Text shown

Husbands: The Comic is a digital comic book series published by Dark Horse Comics. The series serves as a canonical continuation of the acclaimed newlywed sitcom Husbands, following the events of its third season, and is written by the television series’ creators Brad Bell and Jane Espenson. The storyline follows Cheeks and Brady after they receive a mysterious wedding present, which sets in motion a chain of events, thematic to the rabbit hole metaphor. It was ultimately collected in a hardcover edition, released on March 27, 2013.

Development
An announcement at the 2012 Dragon Con revealed that an exclusive digital comic book series, based on the newlywed sitcom Husbands, would be released on October 24, 2012, published by Dark Horse Comics, featuring art by Ron Chan, Natalie Nourigat, M. S. Corley, Benjamin Dewey and Tania del Rio. In early 2013, a hardcover edition was released, featuring an introduction by Neil Gaiman.

Records

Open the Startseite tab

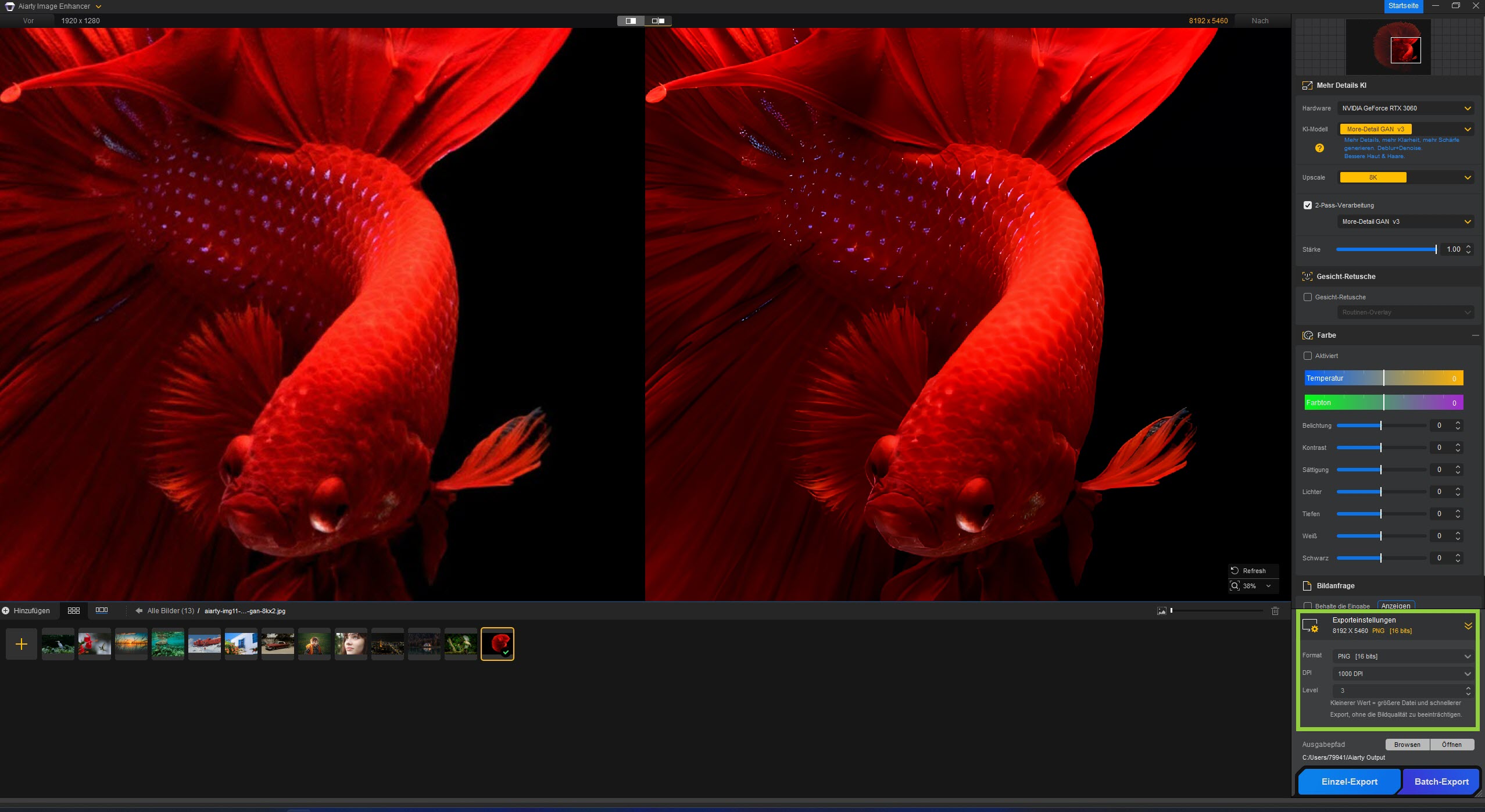tap(1403, 6)
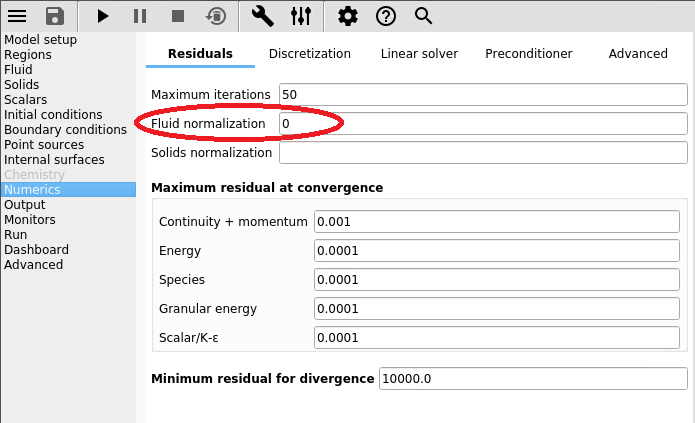Image resolution: width=695 pixels, height=423 pixels.
Task: Switch to the Discretization tab
Action: pos(310,54)
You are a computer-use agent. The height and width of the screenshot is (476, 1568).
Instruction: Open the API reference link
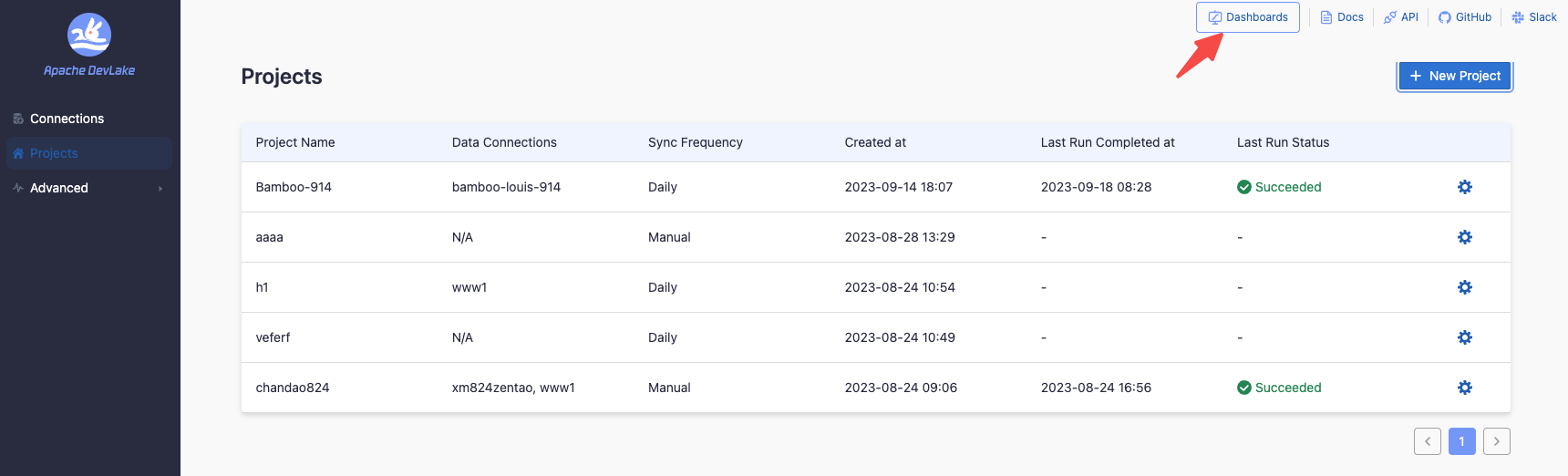[1401, 17]
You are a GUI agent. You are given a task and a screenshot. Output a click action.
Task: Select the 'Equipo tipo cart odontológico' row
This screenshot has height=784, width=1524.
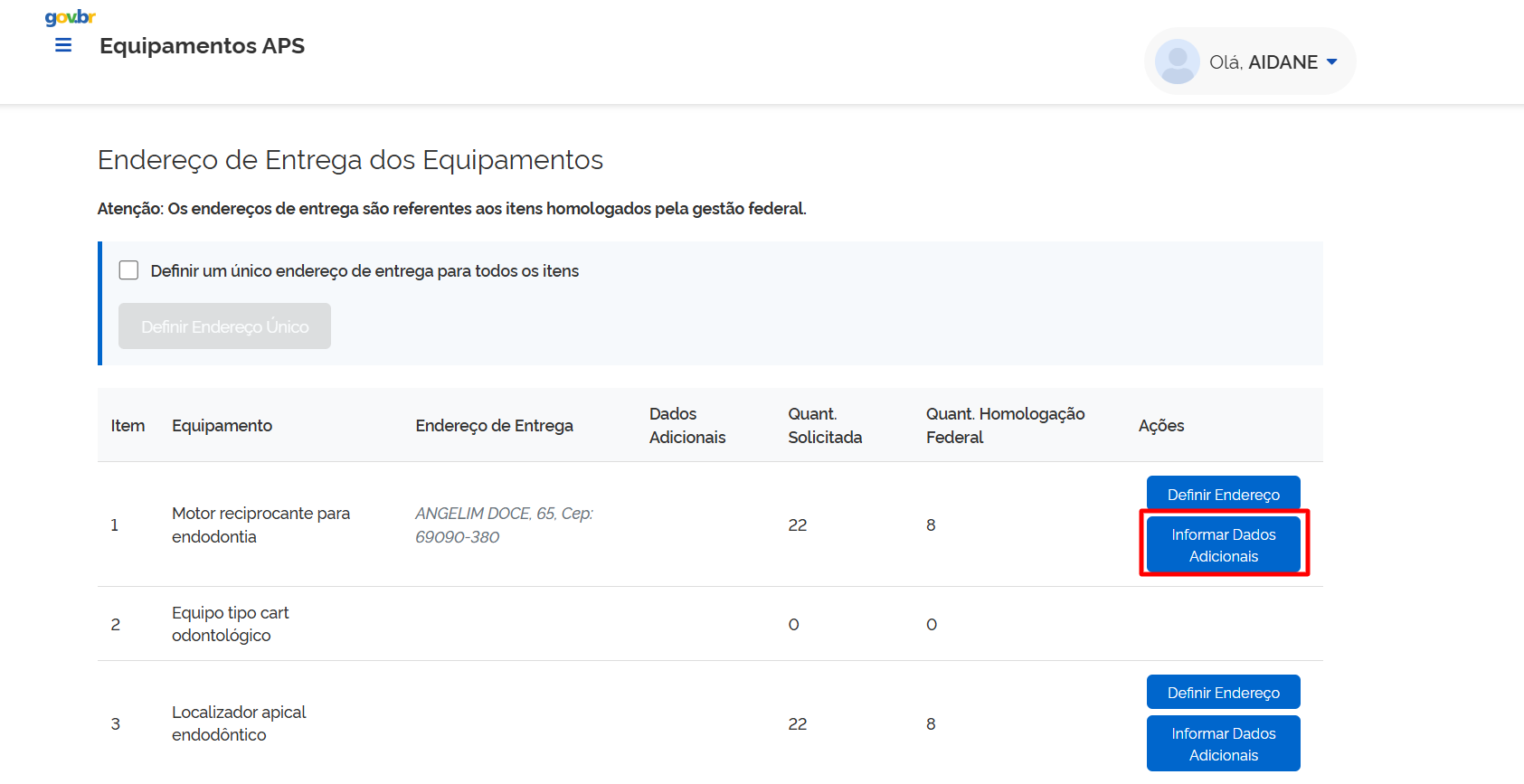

Directives
A. Using the text about the Husbands comic, decide whether each statement agrees with it: (i) The comic series was written by Brad Bell and Jane Espenson. (ii) The series was announced at the 2013 Dragon Con. (iii) The hardcover edition has an introduction by Neil Gaiman. For each one, answer yes or no and quote the words from the text that settle it.
B. Pick up the text about the Husbands comic right after its last sentence and write what comes next.

Task answers
A.
(i) Yes: "is written by the television series’ creators Brad Bell and Jane Espenson"
(ii) No: "An announcement at the 2012 Dragon Con revealed"
(iii) Yes: "featuring an introduction by Neil Gaiman"

B.
Jane Espenson explains that "[Husbands] is set in a marriage-equalized world, so it's already got a hint of an alternate-universe thing going on". Reiterating that sentiment, she goes on to say, "the comic books are going to totally dive into a whole [alternate-universe] premise. So we're going from genre-curious to full-on genre!" Brad Bell elaborated, "I wanted to make sure we translated Husbands into something worthy of the comic realm. It’s not some sort of trans-media marketing ploy. I think fans of comics and fans of Husbands will enjoy it". Bell obtained inspiration from the feature film Scott Pilgrim vs. the World, saying that he "thought it was an incredible interpretation of comics on the screen". This developed into an affinity for the comic book writing style.

Espenson and Bell felt that an allegorical examination of the story would lend itself to find aspects of realism in its metaphors, which would give them a framing device to connect the alternate universes, to which Bell continued, "would be a way to explore a bunch of different universes with a bunch of different stories while still connecting it". Espenson determined that, even though "each comic is a discrete adventure", there is "always one or two threads that tie into the larger mythology". In conclusion, she equated its overall paradigm with the type of serialized storytelling employed by the reimagined Battlestar Galactica series.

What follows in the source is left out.